Stephen Cotterill reflects on what 2016 meant for fundraisers, and says that what they really need now is clarity.
Many of us will be pretty relieved to see the back of 2016. Not a great year for geopolitics some would argue; not exactly stellar for fundraising either; and undeniably rotten for music lovers.
The year ended with a flurry of activity from the regulators, with the ICO fining two major charities for poor data management practices that were careless at best, unethical at worst and entirely damaging whichever way you look at it.
So, the sector has to shape up, we know this. It’s been a long time coming and efforts, certainly since the middle of last year, have been both stringent and rapid. Charities are fundamentally changing fundraising practices, halting unlawful data sharing and starting to realise that the rules that apply to all also apply to them. It’s not too late to turn the tide; the public is amazingly benevolent when it comes to charity and, with careful stewardship, fundraisers can regain trust. They have to.
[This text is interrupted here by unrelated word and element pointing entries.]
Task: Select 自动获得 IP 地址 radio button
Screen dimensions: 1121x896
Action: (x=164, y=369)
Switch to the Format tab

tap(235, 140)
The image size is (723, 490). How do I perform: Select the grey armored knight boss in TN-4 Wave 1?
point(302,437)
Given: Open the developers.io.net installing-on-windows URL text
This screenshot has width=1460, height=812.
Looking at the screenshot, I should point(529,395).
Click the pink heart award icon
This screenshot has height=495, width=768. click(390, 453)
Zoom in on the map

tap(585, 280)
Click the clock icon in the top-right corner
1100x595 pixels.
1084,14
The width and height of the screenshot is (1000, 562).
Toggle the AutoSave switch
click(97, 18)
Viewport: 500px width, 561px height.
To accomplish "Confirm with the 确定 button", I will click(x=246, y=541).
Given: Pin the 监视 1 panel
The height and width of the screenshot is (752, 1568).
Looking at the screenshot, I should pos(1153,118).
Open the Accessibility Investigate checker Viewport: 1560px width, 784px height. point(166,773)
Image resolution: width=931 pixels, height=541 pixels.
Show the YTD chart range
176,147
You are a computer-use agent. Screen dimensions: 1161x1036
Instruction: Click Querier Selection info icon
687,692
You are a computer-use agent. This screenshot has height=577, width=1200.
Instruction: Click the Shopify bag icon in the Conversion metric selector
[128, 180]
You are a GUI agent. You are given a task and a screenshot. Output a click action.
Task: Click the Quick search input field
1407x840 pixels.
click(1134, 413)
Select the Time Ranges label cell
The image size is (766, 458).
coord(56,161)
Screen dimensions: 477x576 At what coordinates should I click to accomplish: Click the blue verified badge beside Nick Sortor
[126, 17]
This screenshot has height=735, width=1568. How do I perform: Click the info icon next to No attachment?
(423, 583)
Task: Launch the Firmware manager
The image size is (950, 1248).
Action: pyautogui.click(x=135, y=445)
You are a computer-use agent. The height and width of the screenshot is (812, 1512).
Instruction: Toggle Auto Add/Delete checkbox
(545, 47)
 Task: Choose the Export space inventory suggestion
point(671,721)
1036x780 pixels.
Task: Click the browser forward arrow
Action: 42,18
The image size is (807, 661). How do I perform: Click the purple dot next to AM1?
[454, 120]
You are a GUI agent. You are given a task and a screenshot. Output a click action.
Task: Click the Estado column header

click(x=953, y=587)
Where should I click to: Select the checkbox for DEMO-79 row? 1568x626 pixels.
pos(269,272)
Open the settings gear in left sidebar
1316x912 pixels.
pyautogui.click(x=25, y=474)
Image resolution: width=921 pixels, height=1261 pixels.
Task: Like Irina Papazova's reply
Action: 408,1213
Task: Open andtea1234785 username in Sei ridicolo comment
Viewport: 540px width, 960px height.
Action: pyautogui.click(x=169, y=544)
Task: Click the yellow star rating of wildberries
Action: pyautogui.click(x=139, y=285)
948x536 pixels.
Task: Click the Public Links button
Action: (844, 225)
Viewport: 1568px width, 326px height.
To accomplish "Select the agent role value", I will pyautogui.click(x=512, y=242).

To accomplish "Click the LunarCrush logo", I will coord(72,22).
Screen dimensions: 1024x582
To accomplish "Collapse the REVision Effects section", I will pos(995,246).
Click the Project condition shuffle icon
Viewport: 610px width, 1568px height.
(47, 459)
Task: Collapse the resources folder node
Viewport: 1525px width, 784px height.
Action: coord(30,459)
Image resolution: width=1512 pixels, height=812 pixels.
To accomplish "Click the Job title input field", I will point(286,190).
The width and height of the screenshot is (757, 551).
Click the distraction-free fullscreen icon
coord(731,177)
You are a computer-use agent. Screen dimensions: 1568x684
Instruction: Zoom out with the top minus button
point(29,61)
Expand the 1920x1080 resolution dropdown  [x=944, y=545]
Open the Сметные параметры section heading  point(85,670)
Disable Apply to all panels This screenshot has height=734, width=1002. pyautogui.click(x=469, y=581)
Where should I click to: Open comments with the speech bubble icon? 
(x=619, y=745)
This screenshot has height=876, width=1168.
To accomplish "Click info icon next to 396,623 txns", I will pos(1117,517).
But the key word here is stewardship. When the smoke clears on the adjudications and the dust settles on the details of the Fundraising Preference Service and other guidelines, it is essential that everyone knows what they can and cannot do. The regulators took a hard line at the end of last year, certainly in the language they used if not the size of the penalties. A shock tactic designed to inspire indignation, but also debate. It did both. Now, however, what fundraisers need above all else is clarity.
Once we have that, there can then be no excuses. Fundraisers can shape their strategies and look to meaningful, transparent engagement with donors, one free from past preconceptions of quantity over quality or bad practice through oversight or wrongful intention.
As the late Leonard Cohen said: “Act the way you’d like to be and soon you’ll be the way you act.”
Editor's note: This article has been updated to clarify that fines issed to two major charities were only made by the ICO.